Pela nova Instrução Normativa da Secretaria Municipal de Meio Ambiente e Urbanismo (Semurb), todos os projetos na região deverão, obrigatoriamente, seguir o chamado Licenciamento Regular — o modelo mais completo e detalhado de análise. Na prática, isso eleva o nível de exigência técnica e amplia o tempo e a complexidade dos processos para instalação de hotéis, resorts ou outros equipamentos turísticos.
Entre os principais requisitos está a obrigatoriedade de apresentação do Estudo de Impacto Ambiental e Relatório de Impacto ao Meio Ambiente (EIA/RIMA), além de Relatório Paisagístico e projetos complementares. A justificativa do município é a necessidade de avaliar não apenas os impactos ambientais diretos, mas também os efeitos sobre a paisagem e a atividade turística, elementos centrais para a Via Costeira.
O processo de licenciamento será dividido em três etapas sequenciais: licença prévia, licença de instalação — vinculada ao alvará de construção — e, por fim, licença de operação. Já na fase inicial, os empreendedores terão de apresentar estudos completos de impacto ambiental, impacto paisagístico e um projeto básico de contenção costeira, voltado à preservação da faixa de praia.

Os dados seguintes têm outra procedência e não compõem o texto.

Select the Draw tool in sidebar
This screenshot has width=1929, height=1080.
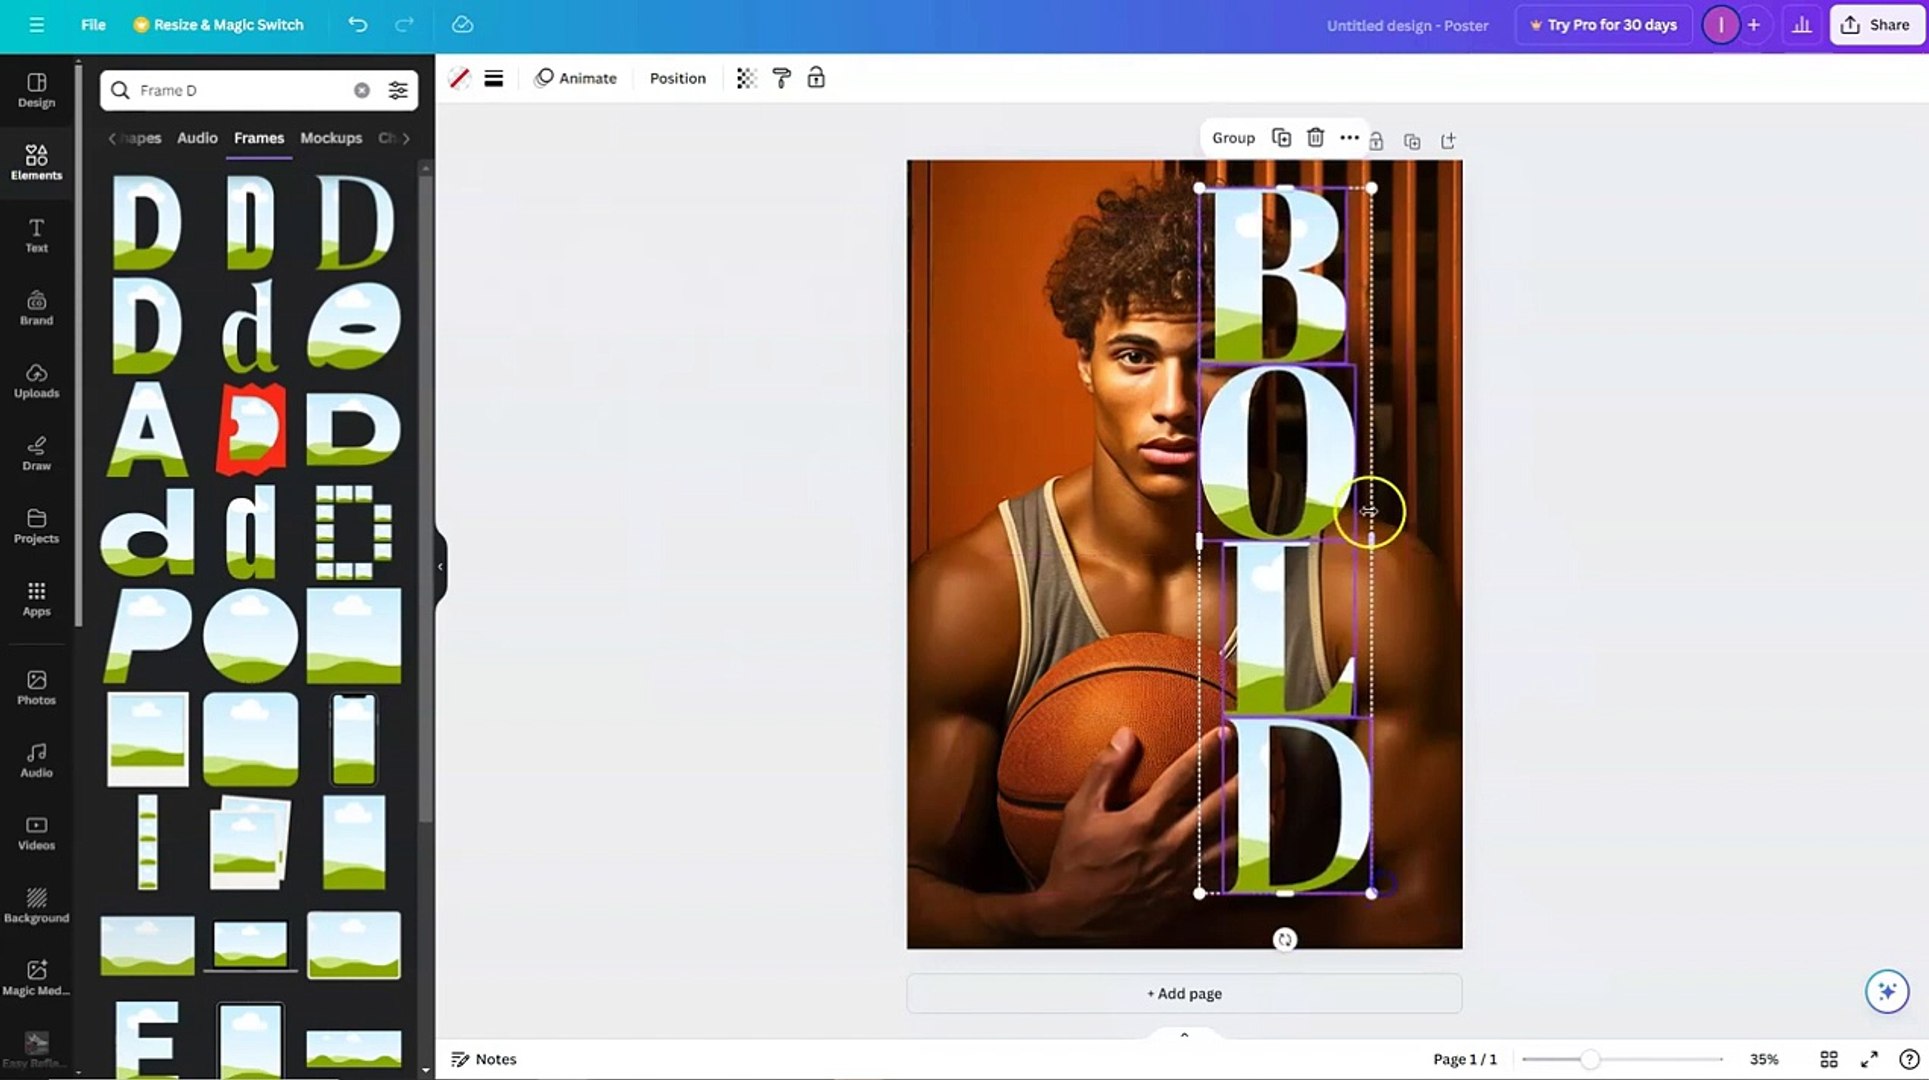36,453
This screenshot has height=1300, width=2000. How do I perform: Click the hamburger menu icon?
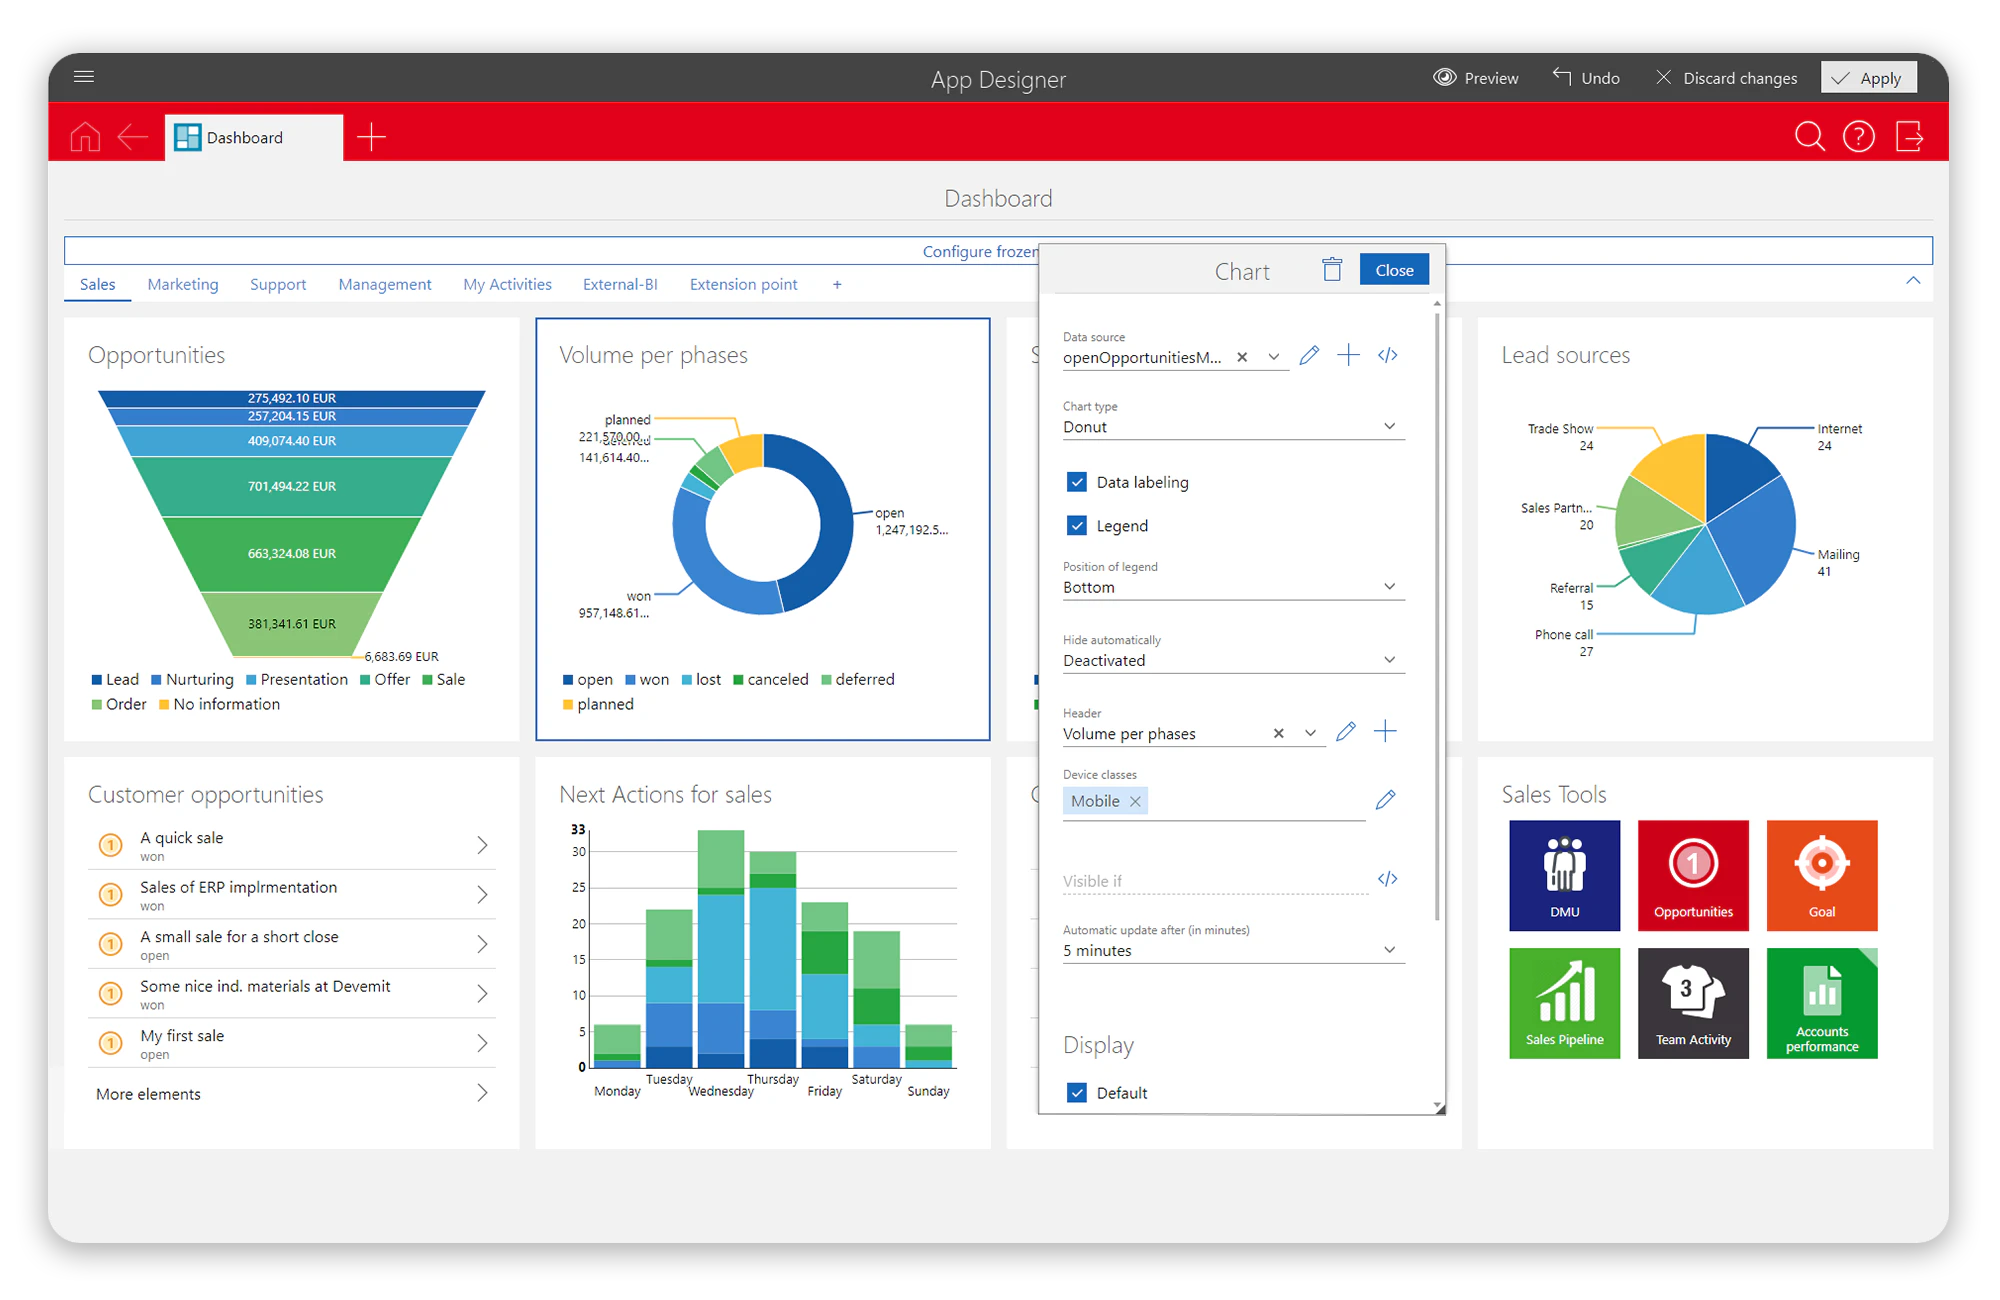coord(84,77)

Na etapa seguinte, para obter o alvará de construção, serão exigidos documentos como estudo de impacto no trânsito, projetos de drenagem, arborização e esgotamento sanitário, além do projeto executivo de contenção costeira. Todos os documentos deverão ser assinados por profissionais habilitados, com registro técnico.
Grupo técnico vai centralizar análises
Como parte da nova política, a Semurb também criou um Grupo de Trabalho (GT) para analisar os processos de licenciamento na Via Costeira. O colegiado terá a função de emitir pareceres técnicos consolidados, propor critérios específicos para a área e sugerir ajustes nos procedimentos administrativos.
O grupo terá autonomia para solicitar documentos adicionais, acionar outros setores da Prefeitura e até convidar órgãos externos para participar das análises. A previsão inicial é de funcionamento por 365 dias, com possibilidade de prorrogação.
A criação do GT indica uma tentativa da gestão municipal de dar mais uniformidade e agilidade às decisões, diante da complexidade dos projetos e da pressão por novos investimentos na região.